38
How to call SNPs and INDELs with GATK4 HaplotypeCaller — complete pipeline
I'm trying to run a germline variant calling pipeline on whole-genome sequencing data. I have BWA-MEM2 aligned and sorted BAM files. What is the correct GATK4 HaplotypeCaller command order, and what preprocessing steps are mandatory before calling variants?
3 views
1 Answer
31
✓
✓ Accepted Answer
Here is the complete GATK4 best-practices germline variant calling pipeline:
**Step 1 — Mark duplicates**
```bash
gatk MarkDuplicates
-I aligned_sorted.bam
-O marked_dups.bam
-M dup_metrics.txt
--ASSUME_SORT_ORDER coordinate
```
**Step 2 — Base Quality Score Recalibration (BQSR)**
```bash
# Build recalibration table
gatk BaseRecalibrator
-I marked_dups.bam
-R reference.fasta
--known-sites dbsnp_146.hg38.vcf.gz
--known-sites Mills_and_1000G_gold_standard.indels.hg38.vcf.gz
-O recal_data.table
# Apply recalibration
gatk ApplyBQSR
-I marked_dups.bam
-R reference.fasta
--bqsr-recal-file recal_data.table
-O recalibrated.bam
```
**Step 3 — HaplotypeCaller in GVCF mode**
```bash
gatk HaplotypeCaller
-I recalibrated.bam
-R reference.fasta
-O sample.g.vcf.gz
-ERC GVCF
--dbsnp dbsnp_146.hg38.vcf.gz
```
**Step 4 — Genotype GVCFs**
```bash
gatk GenotypeGVCFs
-R reference.fasta
-V sample.g.vcf.gz
-O raw_variants.vcf.gz
```
**Step 5 — VQSR filtering** (for WGS with >30 samples)
```bash
# For small cohorts, use hard filtering instead:
gatk VariantFiltration
-V raw_variants.vcf.gz
--filter-expression "QD < 2.0" --filter-name "QD2"

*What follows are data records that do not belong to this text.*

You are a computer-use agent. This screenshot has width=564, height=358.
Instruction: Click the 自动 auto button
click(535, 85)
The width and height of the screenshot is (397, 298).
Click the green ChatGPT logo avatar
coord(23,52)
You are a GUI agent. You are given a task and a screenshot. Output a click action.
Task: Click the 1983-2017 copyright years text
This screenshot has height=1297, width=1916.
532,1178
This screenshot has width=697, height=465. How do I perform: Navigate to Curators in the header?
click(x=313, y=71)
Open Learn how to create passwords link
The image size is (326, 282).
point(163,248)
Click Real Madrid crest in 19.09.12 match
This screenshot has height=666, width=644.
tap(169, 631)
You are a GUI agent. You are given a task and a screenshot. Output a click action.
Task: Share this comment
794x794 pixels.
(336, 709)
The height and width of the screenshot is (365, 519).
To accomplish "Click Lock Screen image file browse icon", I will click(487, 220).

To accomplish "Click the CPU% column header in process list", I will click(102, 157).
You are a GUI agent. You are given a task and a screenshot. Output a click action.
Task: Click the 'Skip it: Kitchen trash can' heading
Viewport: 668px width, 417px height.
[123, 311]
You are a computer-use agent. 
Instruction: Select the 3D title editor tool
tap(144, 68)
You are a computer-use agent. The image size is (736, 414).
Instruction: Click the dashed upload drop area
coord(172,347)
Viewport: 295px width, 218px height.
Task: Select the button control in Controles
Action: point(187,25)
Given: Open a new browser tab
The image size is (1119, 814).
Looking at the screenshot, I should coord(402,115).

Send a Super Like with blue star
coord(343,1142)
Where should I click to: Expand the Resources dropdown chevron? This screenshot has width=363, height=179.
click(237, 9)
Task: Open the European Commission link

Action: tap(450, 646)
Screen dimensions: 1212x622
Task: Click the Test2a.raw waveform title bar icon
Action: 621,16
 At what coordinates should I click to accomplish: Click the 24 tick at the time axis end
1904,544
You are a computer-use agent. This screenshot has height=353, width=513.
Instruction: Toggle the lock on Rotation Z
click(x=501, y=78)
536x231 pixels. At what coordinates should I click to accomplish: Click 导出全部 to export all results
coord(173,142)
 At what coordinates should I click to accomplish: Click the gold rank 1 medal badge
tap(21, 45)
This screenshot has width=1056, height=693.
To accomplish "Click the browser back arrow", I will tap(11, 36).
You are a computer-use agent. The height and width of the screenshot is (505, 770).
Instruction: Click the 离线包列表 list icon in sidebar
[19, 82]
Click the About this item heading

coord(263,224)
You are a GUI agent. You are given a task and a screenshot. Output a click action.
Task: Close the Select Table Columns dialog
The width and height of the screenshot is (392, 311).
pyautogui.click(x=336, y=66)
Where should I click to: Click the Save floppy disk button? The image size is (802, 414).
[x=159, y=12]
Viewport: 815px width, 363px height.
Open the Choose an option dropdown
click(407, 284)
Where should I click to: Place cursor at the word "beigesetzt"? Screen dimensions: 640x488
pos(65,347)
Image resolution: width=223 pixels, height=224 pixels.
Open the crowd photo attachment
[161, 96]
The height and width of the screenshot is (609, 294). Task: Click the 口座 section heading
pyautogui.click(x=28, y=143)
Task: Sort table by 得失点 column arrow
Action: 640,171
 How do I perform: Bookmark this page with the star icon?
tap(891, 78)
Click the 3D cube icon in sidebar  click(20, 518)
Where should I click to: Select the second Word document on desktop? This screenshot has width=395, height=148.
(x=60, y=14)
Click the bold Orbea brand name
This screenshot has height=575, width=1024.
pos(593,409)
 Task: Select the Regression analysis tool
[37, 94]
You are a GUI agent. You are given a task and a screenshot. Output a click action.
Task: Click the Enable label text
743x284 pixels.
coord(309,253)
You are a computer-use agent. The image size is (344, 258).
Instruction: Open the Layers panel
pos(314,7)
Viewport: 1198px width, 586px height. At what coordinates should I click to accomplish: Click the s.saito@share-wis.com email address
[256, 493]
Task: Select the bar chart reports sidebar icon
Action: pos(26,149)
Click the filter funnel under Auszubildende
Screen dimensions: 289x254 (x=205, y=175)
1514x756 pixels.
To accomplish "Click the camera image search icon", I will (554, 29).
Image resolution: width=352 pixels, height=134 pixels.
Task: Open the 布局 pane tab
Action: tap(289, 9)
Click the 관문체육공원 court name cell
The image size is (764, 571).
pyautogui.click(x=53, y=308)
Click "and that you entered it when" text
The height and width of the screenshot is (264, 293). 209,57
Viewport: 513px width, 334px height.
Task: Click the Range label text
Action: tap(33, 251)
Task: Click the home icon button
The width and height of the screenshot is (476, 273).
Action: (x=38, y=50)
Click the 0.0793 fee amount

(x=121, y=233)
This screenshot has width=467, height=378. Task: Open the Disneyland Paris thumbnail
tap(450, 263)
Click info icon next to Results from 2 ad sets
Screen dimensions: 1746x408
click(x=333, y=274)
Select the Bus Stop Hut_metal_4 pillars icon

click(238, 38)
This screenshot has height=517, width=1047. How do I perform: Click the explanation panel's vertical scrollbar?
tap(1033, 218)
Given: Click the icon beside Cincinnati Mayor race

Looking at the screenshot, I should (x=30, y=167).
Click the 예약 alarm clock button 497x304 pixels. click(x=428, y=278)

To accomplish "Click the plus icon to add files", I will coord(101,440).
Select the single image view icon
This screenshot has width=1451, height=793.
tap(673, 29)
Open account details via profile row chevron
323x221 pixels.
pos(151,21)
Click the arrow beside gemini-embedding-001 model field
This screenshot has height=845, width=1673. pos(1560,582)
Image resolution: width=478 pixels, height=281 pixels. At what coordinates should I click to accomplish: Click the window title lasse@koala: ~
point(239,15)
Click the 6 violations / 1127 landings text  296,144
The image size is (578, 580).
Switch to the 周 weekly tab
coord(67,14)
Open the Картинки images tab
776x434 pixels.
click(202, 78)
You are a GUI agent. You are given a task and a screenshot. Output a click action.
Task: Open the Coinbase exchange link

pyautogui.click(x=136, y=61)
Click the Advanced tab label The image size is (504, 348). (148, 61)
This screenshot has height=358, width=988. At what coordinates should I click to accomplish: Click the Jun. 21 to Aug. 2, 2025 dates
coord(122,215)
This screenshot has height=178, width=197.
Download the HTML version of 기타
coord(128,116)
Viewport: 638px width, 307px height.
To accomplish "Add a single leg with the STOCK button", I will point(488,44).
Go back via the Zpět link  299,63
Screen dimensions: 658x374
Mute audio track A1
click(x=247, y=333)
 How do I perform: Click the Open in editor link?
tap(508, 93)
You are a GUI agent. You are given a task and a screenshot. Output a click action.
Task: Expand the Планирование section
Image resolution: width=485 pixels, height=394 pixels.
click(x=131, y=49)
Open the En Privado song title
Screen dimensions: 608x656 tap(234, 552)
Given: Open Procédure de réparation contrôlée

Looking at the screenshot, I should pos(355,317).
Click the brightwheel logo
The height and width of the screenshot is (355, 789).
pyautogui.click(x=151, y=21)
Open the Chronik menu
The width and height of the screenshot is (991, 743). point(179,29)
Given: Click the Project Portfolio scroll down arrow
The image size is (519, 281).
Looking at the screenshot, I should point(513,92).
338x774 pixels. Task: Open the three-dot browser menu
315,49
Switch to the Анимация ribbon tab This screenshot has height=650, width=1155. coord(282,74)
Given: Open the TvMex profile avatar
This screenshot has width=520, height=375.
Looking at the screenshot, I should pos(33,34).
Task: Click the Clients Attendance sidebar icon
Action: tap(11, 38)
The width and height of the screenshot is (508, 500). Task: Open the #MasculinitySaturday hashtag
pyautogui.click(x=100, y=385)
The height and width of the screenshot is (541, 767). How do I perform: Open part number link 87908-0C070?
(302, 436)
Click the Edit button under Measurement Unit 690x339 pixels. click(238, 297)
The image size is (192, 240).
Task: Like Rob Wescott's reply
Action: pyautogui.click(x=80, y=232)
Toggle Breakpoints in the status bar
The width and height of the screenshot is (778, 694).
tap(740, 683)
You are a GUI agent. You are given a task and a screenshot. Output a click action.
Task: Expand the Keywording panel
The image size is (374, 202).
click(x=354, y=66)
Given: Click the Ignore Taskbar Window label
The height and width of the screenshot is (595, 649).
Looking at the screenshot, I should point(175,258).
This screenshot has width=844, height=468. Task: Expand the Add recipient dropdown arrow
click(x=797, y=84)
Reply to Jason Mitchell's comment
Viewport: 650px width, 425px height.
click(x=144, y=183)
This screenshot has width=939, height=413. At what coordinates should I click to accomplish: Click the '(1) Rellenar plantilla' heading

--filter-expression "FS > 60.0" --filter-name "FS60"
--filter-expression "MQ < 40.0" --filter-name "MQ40"
-O filtered_variants.vcf.gz
```
All reference files (dbSNP, Mills) are available from the GATK resource bundle: `gs://gatk-best-practices/somatic-hg38/`.